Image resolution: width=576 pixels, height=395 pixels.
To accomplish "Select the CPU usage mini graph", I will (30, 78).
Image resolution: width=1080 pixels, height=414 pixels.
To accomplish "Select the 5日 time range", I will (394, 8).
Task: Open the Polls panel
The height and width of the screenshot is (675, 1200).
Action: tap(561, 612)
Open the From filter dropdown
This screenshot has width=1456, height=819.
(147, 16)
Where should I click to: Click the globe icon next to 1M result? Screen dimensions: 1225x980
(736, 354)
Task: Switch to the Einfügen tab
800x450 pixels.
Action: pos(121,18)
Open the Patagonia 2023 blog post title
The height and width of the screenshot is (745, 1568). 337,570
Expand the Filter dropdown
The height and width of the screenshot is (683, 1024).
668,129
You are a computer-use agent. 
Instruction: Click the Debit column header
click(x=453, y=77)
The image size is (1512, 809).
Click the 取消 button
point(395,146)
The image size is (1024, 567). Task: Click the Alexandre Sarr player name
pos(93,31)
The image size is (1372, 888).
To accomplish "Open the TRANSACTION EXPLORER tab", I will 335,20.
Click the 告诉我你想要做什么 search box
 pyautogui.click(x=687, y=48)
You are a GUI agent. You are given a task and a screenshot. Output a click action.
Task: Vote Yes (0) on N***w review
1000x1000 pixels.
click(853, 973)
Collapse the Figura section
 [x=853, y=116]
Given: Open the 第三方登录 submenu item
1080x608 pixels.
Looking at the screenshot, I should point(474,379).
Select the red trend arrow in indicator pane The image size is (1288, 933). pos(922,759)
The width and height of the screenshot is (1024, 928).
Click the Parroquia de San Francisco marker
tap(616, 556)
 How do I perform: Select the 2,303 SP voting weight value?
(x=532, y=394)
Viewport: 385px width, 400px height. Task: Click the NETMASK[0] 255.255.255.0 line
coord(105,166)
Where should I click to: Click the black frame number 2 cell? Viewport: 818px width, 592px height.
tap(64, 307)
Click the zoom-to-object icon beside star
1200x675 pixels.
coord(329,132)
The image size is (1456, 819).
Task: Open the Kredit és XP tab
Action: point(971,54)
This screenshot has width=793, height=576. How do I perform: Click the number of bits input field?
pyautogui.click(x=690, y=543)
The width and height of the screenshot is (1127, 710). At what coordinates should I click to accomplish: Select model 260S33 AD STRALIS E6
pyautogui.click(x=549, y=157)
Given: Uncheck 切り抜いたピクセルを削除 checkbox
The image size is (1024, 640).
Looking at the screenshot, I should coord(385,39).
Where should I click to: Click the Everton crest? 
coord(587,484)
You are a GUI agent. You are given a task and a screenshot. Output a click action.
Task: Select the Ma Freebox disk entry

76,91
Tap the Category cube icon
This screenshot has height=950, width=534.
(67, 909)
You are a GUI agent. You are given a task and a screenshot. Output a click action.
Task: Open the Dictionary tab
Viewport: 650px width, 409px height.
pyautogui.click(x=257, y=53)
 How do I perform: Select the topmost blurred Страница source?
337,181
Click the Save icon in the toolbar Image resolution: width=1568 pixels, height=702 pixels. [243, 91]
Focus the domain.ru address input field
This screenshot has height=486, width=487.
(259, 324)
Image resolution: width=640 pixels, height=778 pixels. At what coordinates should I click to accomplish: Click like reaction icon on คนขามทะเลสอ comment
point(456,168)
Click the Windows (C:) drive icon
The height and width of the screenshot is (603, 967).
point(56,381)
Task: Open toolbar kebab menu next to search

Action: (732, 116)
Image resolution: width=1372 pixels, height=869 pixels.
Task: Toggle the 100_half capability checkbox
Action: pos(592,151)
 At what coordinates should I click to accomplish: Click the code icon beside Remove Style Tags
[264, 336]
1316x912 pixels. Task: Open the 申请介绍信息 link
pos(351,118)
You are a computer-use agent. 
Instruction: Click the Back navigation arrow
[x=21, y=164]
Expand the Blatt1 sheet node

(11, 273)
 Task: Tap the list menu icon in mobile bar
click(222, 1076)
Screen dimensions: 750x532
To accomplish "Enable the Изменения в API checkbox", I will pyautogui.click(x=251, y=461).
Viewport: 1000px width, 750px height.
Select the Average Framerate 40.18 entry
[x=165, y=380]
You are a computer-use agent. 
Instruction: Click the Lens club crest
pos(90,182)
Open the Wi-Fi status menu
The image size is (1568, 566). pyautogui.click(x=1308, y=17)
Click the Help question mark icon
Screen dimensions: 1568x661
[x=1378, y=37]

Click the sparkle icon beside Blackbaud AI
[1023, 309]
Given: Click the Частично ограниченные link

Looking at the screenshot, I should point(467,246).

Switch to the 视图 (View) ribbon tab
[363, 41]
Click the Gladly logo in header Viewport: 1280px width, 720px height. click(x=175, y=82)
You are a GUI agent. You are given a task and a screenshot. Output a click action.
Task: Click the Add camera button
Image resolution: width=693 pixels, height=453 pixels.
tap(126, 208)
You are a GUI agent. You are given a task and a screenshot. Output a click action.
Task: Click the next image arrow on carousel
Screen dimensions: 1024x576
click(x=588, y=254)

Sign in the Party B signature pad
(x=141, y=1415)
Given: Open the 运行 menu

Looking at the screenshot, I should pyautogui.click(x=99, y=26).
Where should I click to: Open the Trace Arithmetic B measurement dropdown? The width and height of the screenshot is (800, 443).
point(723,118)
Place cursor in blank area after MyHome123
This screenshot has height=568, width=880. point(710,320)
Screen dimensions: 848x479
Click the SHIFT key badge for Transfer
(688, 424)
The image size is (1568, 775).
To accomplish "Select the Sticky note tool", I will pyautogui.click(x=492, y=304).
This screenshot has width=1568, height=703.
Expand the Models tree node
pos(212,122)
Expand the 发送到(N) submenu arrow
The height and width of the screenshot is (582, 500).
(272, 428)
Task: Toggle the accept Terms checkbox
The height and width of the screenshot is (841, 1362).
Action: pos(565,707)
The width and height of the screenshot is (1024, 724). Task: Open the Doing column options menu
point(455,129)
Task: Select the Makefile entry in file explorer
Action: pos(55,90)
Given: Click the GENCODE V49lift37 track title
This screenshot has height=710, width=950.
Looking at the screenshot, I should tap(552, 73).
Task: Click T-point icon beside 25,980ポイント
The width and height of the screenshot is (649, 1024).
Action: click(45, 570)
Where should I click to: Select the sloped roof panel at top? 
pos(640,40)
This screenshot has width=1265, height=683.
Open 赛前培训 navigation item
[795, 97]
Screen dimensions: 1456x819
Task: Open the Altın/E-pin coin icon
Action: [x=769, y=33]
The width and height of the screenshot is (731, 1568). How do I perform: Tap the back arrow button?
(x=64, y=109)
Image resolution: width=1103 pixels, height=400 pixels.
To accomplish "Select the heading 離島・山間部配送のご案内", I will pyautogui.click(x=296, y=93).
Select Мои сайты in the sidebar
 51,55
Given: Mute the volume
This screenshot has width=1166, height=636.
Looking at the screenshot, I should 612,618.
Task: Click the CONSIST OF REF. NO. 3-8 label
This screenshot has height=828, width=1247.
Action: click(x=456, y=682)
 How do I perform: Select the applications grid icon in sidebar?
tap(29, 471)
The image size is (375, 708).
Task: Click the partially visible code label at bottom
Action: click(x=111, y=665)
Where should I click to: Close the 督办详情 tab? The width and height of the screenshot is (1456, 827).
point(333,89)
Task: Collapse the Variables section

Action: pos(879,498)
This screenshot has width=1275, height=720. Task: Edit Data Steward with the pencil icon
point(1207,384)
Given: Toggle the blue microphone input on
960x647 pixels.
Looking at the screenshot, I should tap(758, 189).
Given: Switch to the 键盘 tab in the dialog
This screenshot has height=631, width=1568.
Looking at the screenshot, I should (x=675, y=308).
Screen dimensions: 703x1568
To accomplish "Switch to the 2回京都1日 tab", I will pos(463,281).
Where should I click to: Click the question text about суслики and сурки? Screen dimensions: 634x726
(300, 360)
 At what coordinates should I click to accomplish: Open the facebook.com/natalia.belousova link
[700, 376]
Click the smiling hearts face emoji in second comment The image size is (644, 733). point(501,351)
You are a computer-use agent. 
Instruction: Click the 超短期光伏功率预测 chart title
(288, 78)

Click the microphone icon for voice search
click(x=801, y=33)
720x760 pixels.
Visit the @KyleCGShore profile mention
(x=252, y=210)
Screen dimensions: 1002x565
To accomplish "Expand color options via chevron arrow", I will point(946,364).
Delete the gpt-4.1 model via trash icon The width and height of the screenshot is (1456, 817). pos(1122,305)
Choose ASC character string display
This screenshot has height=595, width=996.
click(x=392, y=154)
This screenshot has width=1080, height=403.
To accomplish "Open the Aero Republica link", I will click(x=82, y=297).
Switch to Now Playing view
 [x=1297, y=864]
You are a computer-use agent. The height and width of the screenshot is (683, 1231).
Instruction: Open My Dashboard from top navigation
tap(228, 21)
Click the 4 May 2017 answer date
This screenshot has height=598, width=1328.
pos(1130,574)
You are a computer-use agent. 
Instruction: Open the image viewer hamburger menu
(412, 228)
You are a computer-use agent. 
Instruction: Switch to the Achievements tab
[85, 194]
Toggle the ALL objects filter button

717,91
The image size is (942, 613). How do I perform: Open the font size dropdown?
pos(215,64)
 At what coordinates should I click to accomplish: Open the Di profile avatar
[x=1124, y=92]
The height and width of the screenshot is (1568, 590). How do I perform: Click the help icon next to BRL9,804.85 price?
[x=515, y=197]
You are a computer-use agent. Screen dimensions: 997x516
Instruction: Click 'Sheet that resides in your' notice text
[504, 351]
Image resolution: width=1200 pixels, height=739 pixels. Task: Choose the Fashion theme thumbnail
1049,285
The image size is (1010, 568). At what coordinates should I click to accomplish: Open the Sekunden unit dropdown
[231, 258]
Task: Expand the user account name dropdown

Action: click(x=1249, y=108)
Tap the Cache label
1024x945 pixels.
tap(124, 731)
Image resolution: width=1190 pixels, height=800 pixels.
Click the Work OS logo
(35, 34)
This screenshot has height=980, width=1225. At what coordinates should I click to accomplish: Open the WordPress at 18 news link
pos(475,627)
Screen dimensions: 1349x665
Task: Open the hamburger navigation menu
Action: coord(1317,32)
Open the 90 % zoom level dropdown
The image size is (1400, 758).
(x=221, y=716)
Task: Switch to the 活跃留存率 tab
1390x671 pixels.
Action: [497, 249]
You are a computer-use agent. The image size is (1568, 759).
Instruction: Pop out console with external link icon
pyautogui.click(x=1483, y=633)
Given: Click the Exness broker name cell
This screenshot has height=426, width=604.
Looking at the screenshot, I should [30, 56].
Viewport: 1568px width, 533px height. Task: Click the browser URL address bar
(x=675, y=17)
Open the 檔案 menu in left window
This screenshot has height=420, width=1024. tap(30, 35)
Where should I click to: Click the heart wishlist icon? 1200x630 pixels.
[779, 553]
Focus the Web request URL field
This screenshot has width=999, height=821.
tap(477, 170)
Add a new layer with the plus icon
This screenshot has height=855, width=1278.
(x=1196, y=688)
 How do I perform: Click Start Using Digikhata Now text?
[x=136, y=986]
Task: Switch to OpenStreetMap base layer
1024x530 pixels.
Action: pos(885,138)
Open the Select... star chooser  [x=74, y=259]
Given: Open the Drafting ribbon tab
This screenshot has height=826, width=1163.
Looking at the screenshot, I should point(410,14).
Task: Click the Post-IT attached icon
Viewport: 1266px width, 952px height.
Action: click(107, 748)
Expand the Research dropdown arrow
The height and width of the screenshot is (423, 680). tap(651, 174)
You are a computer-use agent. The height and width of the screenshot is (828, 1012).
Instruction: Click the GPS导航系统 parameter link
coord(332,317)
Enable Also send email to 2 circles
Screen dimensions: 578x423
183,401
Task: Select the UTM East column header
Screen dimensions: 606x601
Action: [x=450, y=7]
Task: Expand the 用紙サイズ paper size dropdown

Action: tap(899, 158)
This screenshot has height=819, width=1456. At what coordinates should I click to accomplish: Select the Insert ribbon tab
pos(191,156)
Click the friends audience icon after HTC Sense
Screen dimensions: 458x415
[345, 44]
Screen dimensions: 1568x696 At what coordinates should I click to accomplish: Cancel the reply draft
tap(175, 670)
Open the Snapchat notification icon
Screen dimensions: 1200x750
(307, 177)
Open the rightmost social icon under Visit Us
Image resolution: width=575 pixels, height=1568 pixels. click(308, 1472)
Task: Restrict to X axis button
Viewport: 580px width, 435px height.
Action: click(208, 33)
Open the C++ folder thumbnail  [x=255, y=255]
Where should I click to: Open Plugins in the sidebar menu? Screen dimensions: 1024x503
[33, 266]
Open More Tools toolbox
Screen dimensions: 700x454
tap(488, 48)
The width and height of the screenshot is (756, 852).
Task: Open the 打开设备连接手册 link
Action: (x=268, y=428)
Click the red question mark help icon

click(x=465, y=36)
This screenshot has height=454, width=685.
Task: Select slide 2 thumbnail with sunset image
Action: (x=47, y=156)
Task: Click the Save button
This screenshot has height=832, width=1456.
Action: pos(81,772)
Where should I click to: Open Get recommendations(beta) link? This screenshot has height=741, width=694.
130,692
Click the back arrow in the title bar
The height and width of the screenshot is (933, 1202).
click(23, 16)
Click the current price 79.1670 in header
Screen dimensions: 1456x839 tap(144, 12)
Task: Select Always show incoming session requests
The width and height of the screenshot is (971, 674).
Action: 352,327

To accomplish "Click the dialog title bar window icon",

☆ ☆ ☆ ☆ ☆

## Instructions for the task
Output exactly the lines of the material above from the one containing "960x647 pixels." up to and including the one containing "You are a computer-use agent. Screen".

## Response
960x647 pixels.
Looking at the screenshot, I should tap(758, 189).
Given: Switch to the 键盘 tab in the dialog
This screenshot has height=631, width=1568.
Looking at the screenshot, I should (x=675, y=308).
Screen dimensions: 703x1568
To accomplish "Switch to the 2回京都1日 tab", I will pos(463,281).
Where should I click to: Click the question text about суслики and сурки? Screen dimensions: 634x726
(300, 360)
 At what coordinates should I click to accomplish: Open the facebook.com/natalia.belousova link
[700, 376]
Click the smiling hearts face emoji in second comment The image size is (644, 733). point(501,351)
You are a computer-use agent. 
Instruction: Click the 超短期光伏功率预测 chart title
(288, 78)

Click the microphone icon for voice search
click(x=801, y=33)
720x760 pixels.
Visit the @KyleCGShore profile mention
(x=252, y=210)
Screen dimensions: 1002x565
To accomplish "Expand color options via chevron arrow", I will point(946,364).
Delete the gpt-4.1 model via trash icon The width and height of the screenshot is (1456, 817). pos(1122,305)
Choose ASC character string display
This screenshot has height=595, width=996.
click(x=392, y=154)
This screenshot has width=1080, height=403.
To accomplish "Open the Aero Republica link", I will click(x=82, y=297).
Switch to Now Playing view
 [x=1297, y=864]
You are a computer-use agent. The height and width of the screenshot is (683, 1231).
Instruction: Open My Dashboard from top navigation
tap(228, 21)
Click the 4 May 2017 answer date
This screenshot has height=598, width=1328.
pos(1130,574)
You are a computer-use agent. 
Instruction: Open the image viewer hamburger menu
(412, 228)
You are a computer-use agent. 
Instruction: Switch to the Achievements tab
[85, 194]
Toggle the ALL objects filter button

717,91
The image size is (942, 613). How do I perform: Open the font size dropdown?
pos(215,64)
 At what coordinates should I click to accomplish: Open the Di profile avatar
[x=1124, y=92]
The height and width of the screenshot is (1568, 590). How do I perform: Click the help icon next to BRL9,804.85 price?
[x=515, y=197]
You are a computer-use agent. Screen dimensions: 997x516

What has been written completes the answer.